** Dataset excerpts follows **
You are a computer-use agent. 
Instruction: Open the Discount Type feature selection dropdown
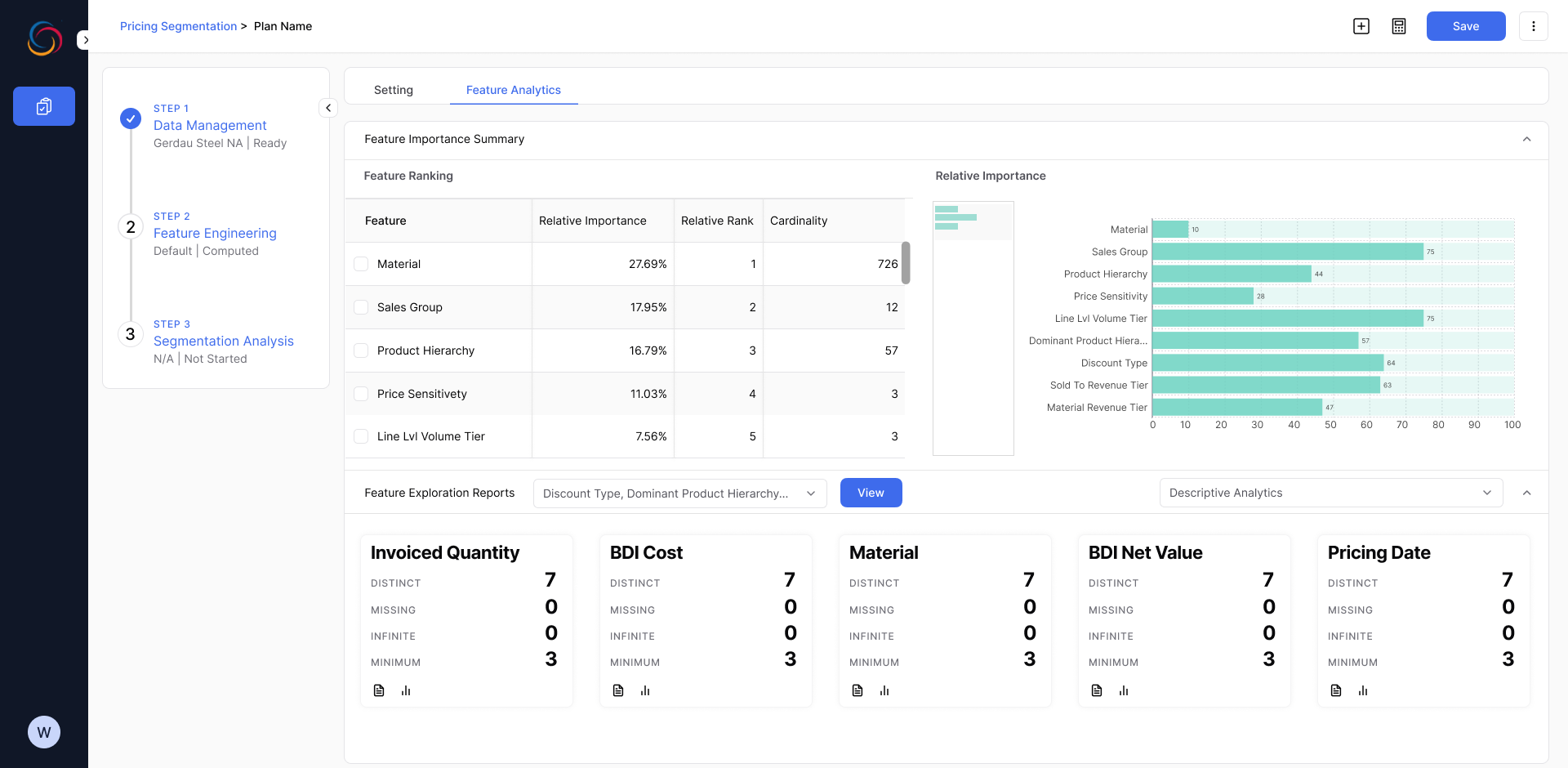pyautogui.click(x=679, y=493)
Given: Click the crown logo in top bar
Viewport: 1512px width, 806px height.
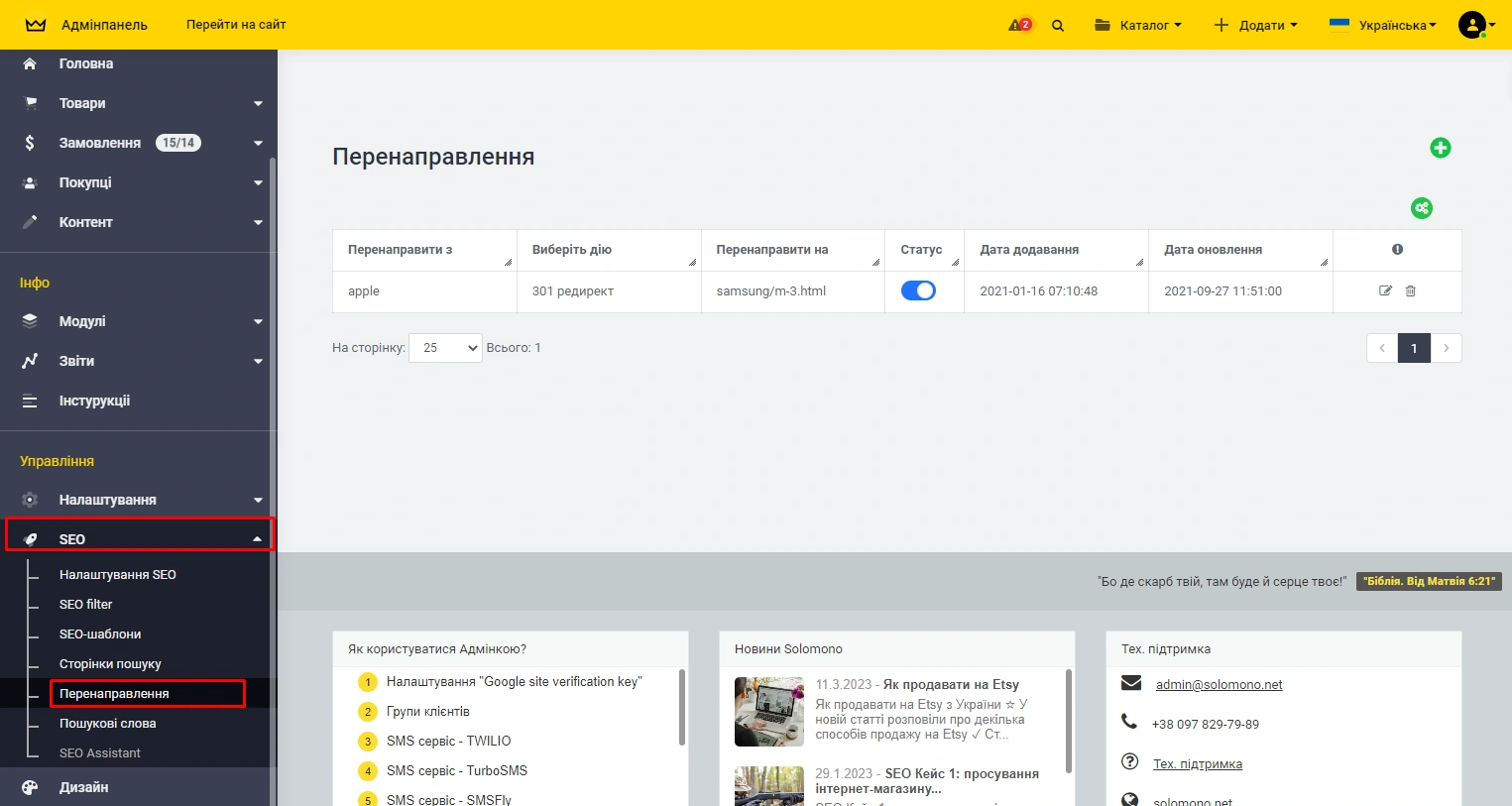Looking at the screenshot, I should (36, 25).
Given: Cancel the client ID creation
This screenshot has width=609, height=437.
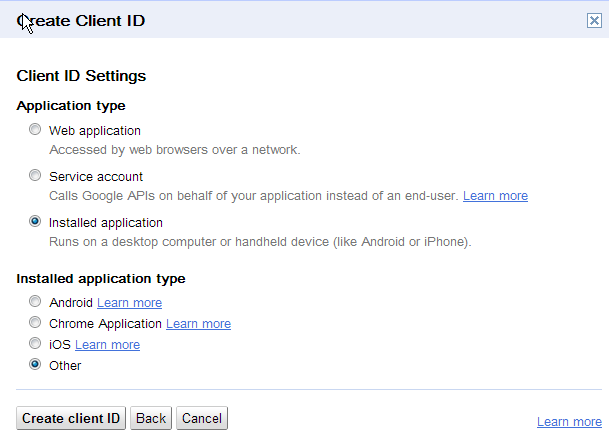Looking at the screenshot, I should pyautogui.click(x=202, y=418).
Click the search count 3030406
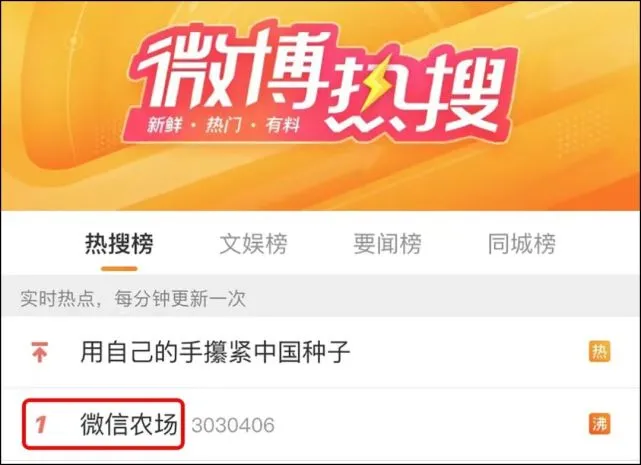The image size is (641, 465). point(233,425)
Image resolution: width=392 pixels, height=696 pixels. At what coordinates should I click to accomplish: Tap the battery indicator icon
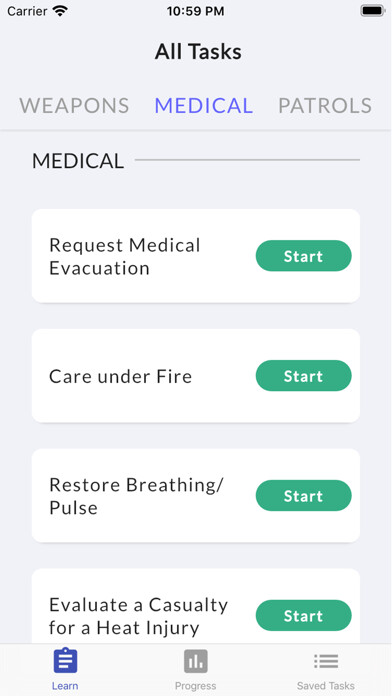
** End of Dataset excerpts **
Once the line holding "Given: Click the crown logo in top bar" is found, set it down along with every line after it through the end of the entries, exactly, leaving the pictures out.

§ **Response**:
Given: Click the crown logo in top bar
Viewport: 1512px width, 806px height.
Looking at the screenshot, I should (36, 25).
Given: Cancel the client ID creation
This screenshot has width=609, height=437.
Looking at the screenshot, I should pyautogui.click(x=202, y=418).
Click the search count 3030406
The image size is (641, 465). point(233,425)
Image resolution: width=392 pixels, height=696 pixels. At what coordinates should I click to accomplish: Tap the battery indicator icon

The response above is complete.